▶ What is being asked
In the entries below, count the lines that contain the word "will" and give only that number.

▶ Records drawn from a dataset
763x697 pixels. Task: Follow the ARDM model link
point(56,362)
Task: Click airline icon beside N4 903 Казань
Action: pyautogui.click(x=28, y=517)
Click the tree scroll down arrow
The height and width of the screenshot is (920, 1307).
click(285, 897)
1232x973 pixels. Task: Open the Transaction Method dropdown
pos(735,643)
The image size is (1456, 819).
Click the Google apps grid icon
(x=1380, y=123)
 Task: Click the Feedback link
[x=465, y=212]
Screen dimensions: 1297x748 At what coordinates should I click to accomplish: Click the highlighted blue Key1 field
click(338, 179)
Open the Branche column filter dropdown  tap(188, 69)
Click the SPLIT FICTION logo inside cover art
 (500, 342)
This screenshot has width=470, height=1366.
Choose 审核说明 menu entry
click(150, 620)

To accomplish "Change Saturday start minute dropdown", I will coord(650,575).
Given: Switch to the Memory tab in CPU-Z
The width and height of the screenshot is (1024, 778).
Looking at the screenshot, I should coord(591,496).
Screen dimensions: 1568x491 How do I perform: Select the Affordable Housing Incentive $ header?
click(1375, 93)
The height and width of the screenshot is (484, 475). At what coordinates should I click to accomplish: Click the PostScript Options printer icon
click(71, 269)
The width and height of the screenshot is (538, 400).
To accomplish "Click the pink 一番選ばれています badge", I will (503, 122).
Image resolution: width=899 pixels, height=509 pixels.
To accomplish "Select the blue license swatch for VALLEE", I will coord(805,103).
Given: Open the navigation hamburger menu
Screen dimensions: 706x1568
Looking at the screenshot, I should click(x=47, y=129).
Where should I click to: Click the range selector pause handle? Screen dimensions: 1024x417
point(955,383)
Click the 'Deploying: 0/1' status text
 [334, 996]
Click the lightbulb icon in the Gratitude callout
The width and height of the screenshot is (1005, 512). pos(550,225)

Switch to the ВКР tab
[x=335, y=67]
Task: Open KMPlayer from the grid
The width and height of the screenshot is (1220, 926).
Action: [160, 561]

▶ Your solution
3